Selon l'article 77 alinéa 2 du premier protocole additionnel du 8 juin 1977 relatif aux conflits armés internationaux, les Parties au conflit doivent prendre « toutes les mesures possibles dans la pratique pour que les enfants qui n'ont pas quinze ans révolus ne participent pas directement aux hostilités, notamment en s'abstenant de les recruter dans leurs forces armées ». Cependant la réalité est bien différente comme en Afrique et particulièrement au Soudan par exemple où l'UNICEF a évacué, le 27 février 2007, 2500 enfants-soldats dont certains avaient à peine huit ans6.
La réponse se trouve dans les travaux préparatoires des Conventions de Genève du 12 Août 1949. La Conférence diplomatique, instance chargée du consensus autour des normes de droit humanitaire, a pris en compte le fait que des enfants de moins de quinze ans participent volontairement aux hostilités dans des circonstances extrêmes même s'ils ne se rendent pas toujours compte des enjeux liés au conflit7.
Paradoxalement, cette Conférence diplomatique a donc préféré réglementer un tel état de fait plutôt que d'aller contre la volonté d'enfants de quinze ans de combattre et ce même si ces derniers ne sont pas capables de discerner les raisons du conflit...
b. 2 Une protection bien plus tributaire du droit applicable à la captivité de l'enfant que de son âge
Les enfants de moins de quinze ans, capturés alors qu'ils étaient dans les forces régulières, devraient juridiquement être considérés comme des civils puisque le droit international interdit leur participation au conflit. Pourtant l'intérêt du jeune prisonnier est de se voir attribuer le statut de prisonnier de guerre, avec traitement renforcé en raison de son jeune âge. C'est ce qui se fait en pratique. La protection de l'enfant-prisonnier de guerre (qu'il ait moins de quinze ans ou pas) dépend donc bien plus du droit applicable à la captivité de l'enfant-prisonnier de guerre que de son âge ; âge qui est indifférent pour être enrôlé en tant que soldat ou pas8.
La capture est ainsi l'instant décisif pour l'application du droit international humanitaire selon la présomption posée par l'article. Nous pouvons alors nous demander quelle est l'utilité de ce seuil de quinze ans vus que le droit international humanitaire est logiquement obligé (pourrait- on dire) de protéger les enfants qui ont moins de quinze ans ?
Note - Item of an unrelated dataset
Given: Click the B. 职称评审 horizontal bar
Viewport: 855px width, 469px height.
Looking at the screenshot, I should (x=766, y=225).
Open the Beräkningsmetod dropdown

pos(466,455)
Nous allons voir qu'en réalité l'âge n'est pas une limite pour bénéficier du statut de prisonnier de guerre mais plutôt un facteur pour lui octroyer un traitement privilégié.
2° Pertinence de la protection en fonction de l'âge au regard du traitement privilégié accordé à l'enfant-prisonnier de guerre
a. Les principaux textes juridiques protecteurs
Il n'y a aucune limite d'âge pour être prisonnier de guerre ; l'âge peut seulement être un facteur justifiant un traitement privilégié. C'est ce que rappelle l'article 16 de la troisième Convention de Genève selon lequel toutes les dispositions de la troisième Convention de Genève doivent être reconnues aux intéressés dont l'âge justifie un traitement privilégié.
Ce traitement privilégié est garanti par plusieurs dispositions dont principalement: « Compte tenu des dispositions de la présente Convention relative au grade ainsi qu'au sexe, et sous réserve de tout traitement privilégié qui serait accordé aux prisonniers de guerre en raison de leur état de santé, de leur âge ou de leurs aptitudes professionnelles, les prisonniers doivent tous être traités de la même manière par la puissance détentrice, sans aucune distinction de caractère défavorable, de race, de nationalité, de religion, d'opinions politiques ou autre, fondée sur des critères analogues.
Il convient ainsi d'admettre comme lui que pour cette dernière catégorie, il y aura lieu de se conformer aux habitudes et à la pratique suivie dans les lieux de détention ou de rassemblement des pays intéressés et qu'en cas d'incertitude, c'est l'intérêt des jeunes qui devra primer. L'article 50 de la quatrième Convention de Genève qui prévoit l'interdiction d'enrôler les enfants qui sont sous contrôle d'une puissance occupante. Enfin, l'article 8-1 de la déclaration sur les règles communes minima de traitement des prisonniers de guerre.
b. Le rôle primordial de l'âge en matière d'emprisonnement de l'enfant soldat- prisonnier de guerre comme facteur d'atténuation de sa responsabilité pénale
Cependant, leur responsabilité doit toutefois être appréciée en fonction de leur âge et, en règle générale des mesures éducatives seront imposées et non des peines car on veut éviter que l'enfant soit définitivement perdu par un emprisonnement trop long et peu réparateur.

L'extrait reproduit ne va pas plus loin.